Mid-Range Travel Guide: Gaborone
The sweet spot of travel - comfortable accommodations, varied dining, and quality experiences without breaking the bank
Daily Budget: BWP 1,230-2,850 per day ($91-211)
Complete breakdown of costs for mid-range travel in Gaborone
Accommodation
BWP 700-1,500 per night ($52-111)
Comfortable mid-tier hotels and established guesthouses sit in the Gaborone business districts. Expect a firm mattress, reliable hot water, air conditioning that works, and a small pool you might use once. Many cater primarily to regional business travellers. This keeps standards honest and service brisk.
Browse mid-range accommodation →Food & Dining
BWP 280-600 per day ($21-44)
Sit-down restaurants in Gaborone's shopping centres serve grilled meat platters and fresh salads with the cool hum of air conditioning. Occasional South African-influenced brunch spots appear. A few local steakhouses let the smell of charcoal drift from an open kitchen.
Transportation
BWP 100-300 per day ($7-22)
Mix combis for short inner-city hops with registered taxis for evening outings or airport runs. Ride-hailing apps have a presence here. They tend to be more transparent on pricing than flagging down a cab on the street.
Activities
BWP 150-450 per day ($11-33)
Mokolodi Nature Reserve sits on the city's southern edge. You can hear the low rumble of rhino at dusk. Guided cultural walks are available. Take a half-day trip out to Gaborone Dam when the water level cooperates. Occasional entry to community craft markets is possible.
Currency: P Botswana Pula (BWP)
Money-Saving Tips
Eat at local takeaway counters and supermarket delis inside shopping complexes. Skip the tourist-facing restaurants. This cuts food spend by fifty to seventy percent. Portions are larger. The flavour of smoked meats and stewed beans is more honest anyway.
Combis cover most of Gaborone's main routes for a fraction of what taxis charge. A cross-city combi ride typically costs five to fifteen pula. The same trip in a metered cab runs one hundred pula or more.
Gaborone's main attractions include the National Museum, the Three Dikgosi Monument, and the Main Mall area. They carry no entry fee or a nominal one. A full day of sightseeing in the city centre is essentially free.
Book accommodation at least six to eight weeks in advance. This is important during the June-to-August peak. Early booking typically saves twenty to thirty-five percent. Last-minute walk-in rates are rarely discounted.
Travel with a regional SIM card. Use ride-hailing apps instead of hailing taxis from the street. This removes price negotiation entirely. Fares run ten to twenty-five percent cheaper on comparable routes.
Groceries from larger supermarket chains in Gaborone's main malls cost less. Smaller neighbourhood convenience stores are pricier. Stock a guesthouse kitchenette even partially. This cuts daily food spend noticeably.

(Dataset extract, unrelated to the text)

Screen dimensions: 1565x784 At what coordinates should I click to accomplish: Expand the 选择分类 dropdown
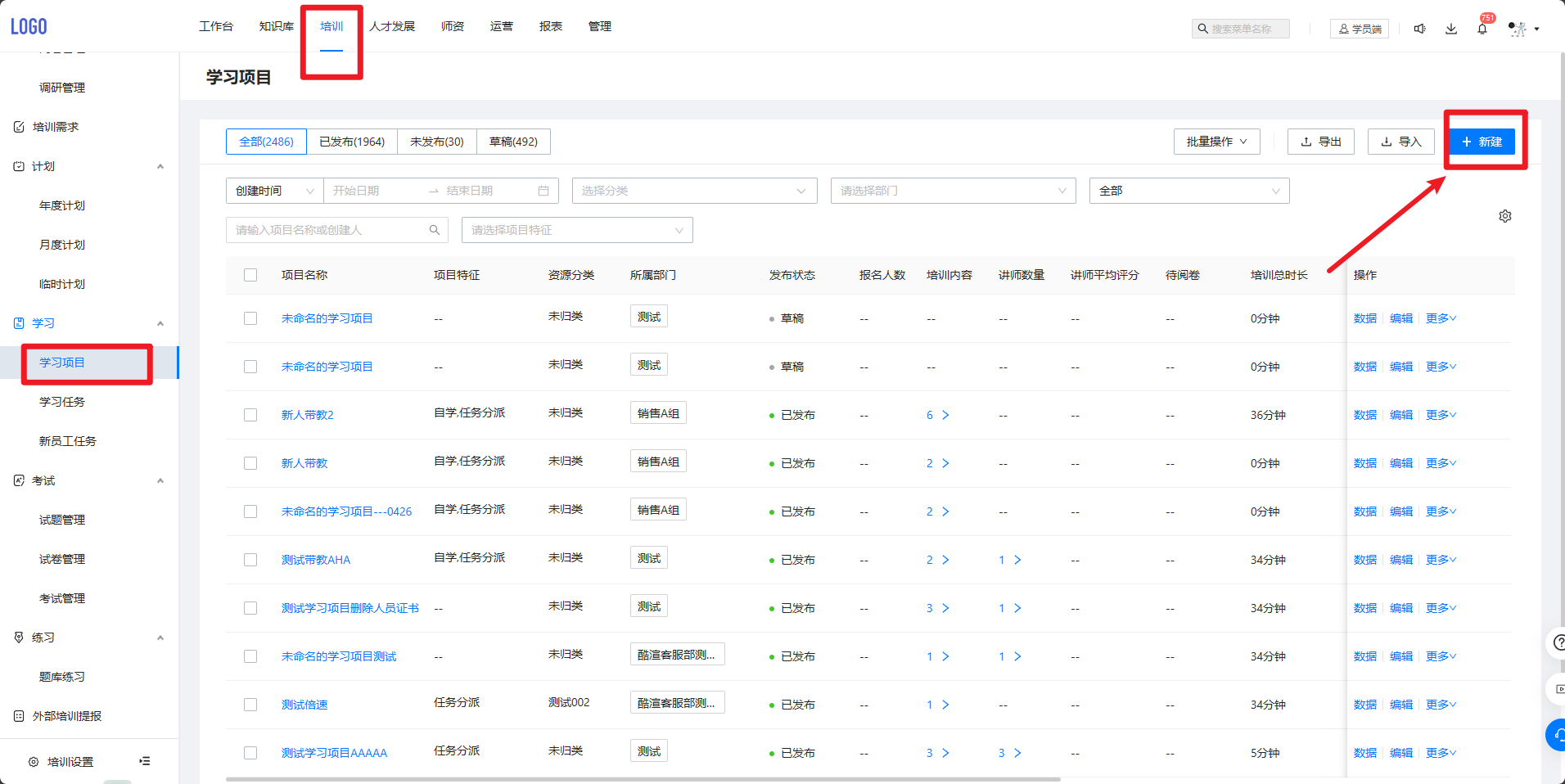(x=694, y=191)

Visit Mokolodi Nature Reserve on a weekday rather than a weekend. Crowds are smaller. Self-drive entry is calmer. Weekend surcharges apply at some accommodation and activity packages in the reserve.
Common Budget Mistakes to Avoid
Relying exclusively on metered or informal taxis adds up quickly. The combi network covers the same geography at a fraction of the cost. It is less comfortable. Travellers who skip it typically overspend on transport by three to four times.
Eating every meal in tourist-facing restaurants clustered around Gaborone's upscale shopping precincts is costly. Prices are calibrated to expense-account business travellers. Local takeaway counters and market stalls a few streets away serve comparable food at substantially lower cost.
Treating Gaborone as a launching pad for premium Botswana safari without budgeting is risky. The Okavango Delta and Chobe are not cheap. Visiting from a Gaborone base requires either a domestic flight or a long drive. In-reserve costs dwarf the city spend entirely.